# [What you should do]
Produce a verbatim copy of the data below that contains no pictures.

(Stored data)
== == ==

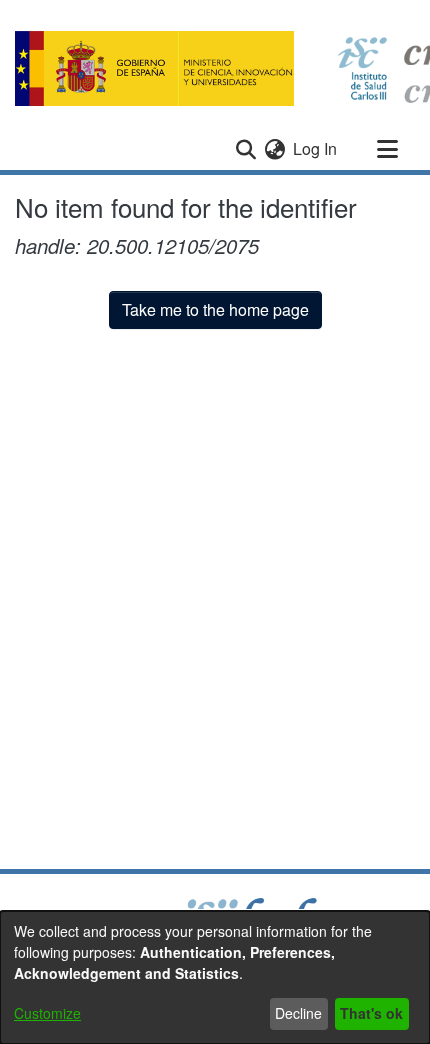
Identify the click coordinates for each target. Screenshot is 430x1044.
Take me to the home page (215, 309)
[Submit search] (245, 149)
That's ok (371, 1013)
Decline (298, 1013)
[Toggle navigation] (387, 149)
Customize (47, 1013)
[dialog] (215, 977)
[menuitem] (274, 149)
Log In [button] (316, 148)
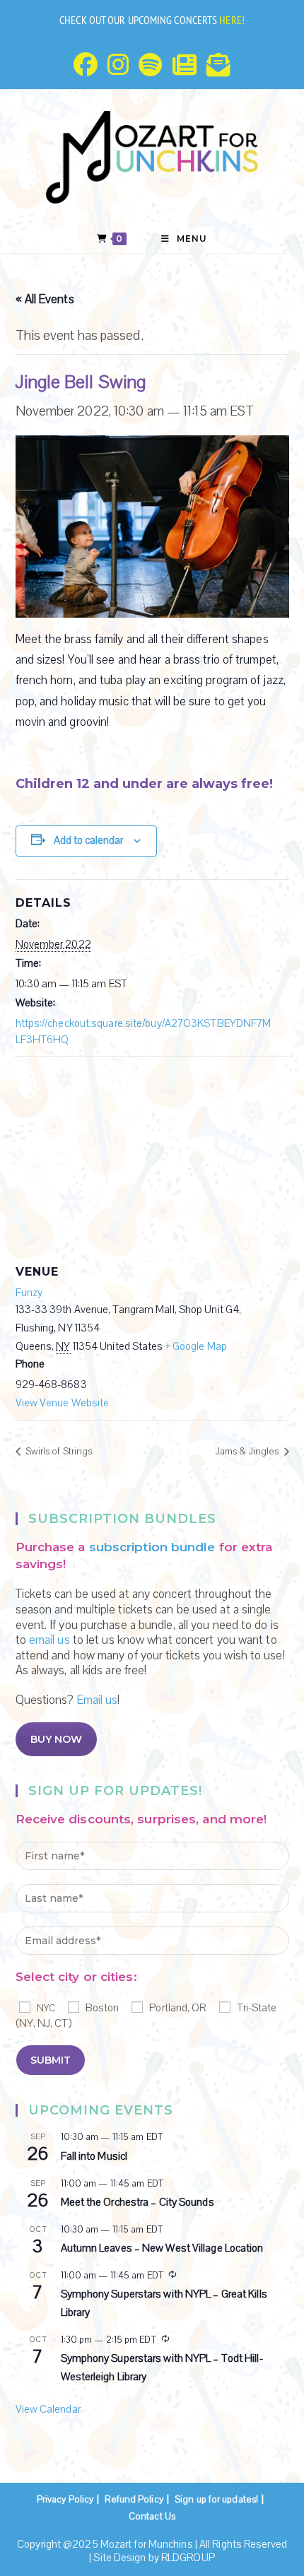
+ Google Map (196, 1346)
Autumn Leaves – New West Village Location (162, 2248)
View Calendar (48, 2409)
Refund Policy (134, 2499)
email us (49, 1640)
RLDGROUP (188, 2558)
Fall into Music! (94, 2156)
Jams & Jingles (248, 1451)
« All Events (45, 299)
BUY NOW (56, 1739)
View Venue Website (63, 1403)
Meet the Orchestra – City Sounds (137, 2202)
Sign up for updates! (216, 2499)
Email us (97, 1700)
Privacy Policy (65, 2499)
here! (232, 20)
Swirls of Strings (58, 1451)
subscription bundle (152, 1547)
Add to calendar (88, 840)
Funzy (29, 1293)
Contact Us (152, 2516)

== == ==

# [Exercise response]
Identify the click coordinates for each target. Screenshot is 430x1044.
Take me to the home page (215, 309)
[Submit search] (245, 149)
That's ok (371, 1013)
Decline (298, 1013)
[Toggle navigation] (387, 149)
Customize (47, 1013)
[dialog] (215, 977)
[menuitem] (274, 149)
Log In [button] (316, 148)
+ Google Map (196, 1346)
Autumn Leaves – New West Village Location (162, 2248)
View Calendar (48, 2409)
Refund Policy (134, 2499)
email us (49, 1640)
RLDGROUP (188, 2558)
Fall into Music! (94, 2156)
Jams & Jingles (248, 1451)
« All Events (45, 299)
BUY NOW (56, 1739)
View Venue Website (63, 1403)
Meet the Orchestra – City Sounds (137, 2202)
Sign up for updates! (216, 2499)
Email us (97, 1700)
Privacy Policy (65, 2499)
here! (232, 20)
Swirls of Strings (58, 1451)
subscription bundle (152, 1547)
Add to calendar (88, 840)
Funzy (29, 1293)
Contact Us (152, 2516)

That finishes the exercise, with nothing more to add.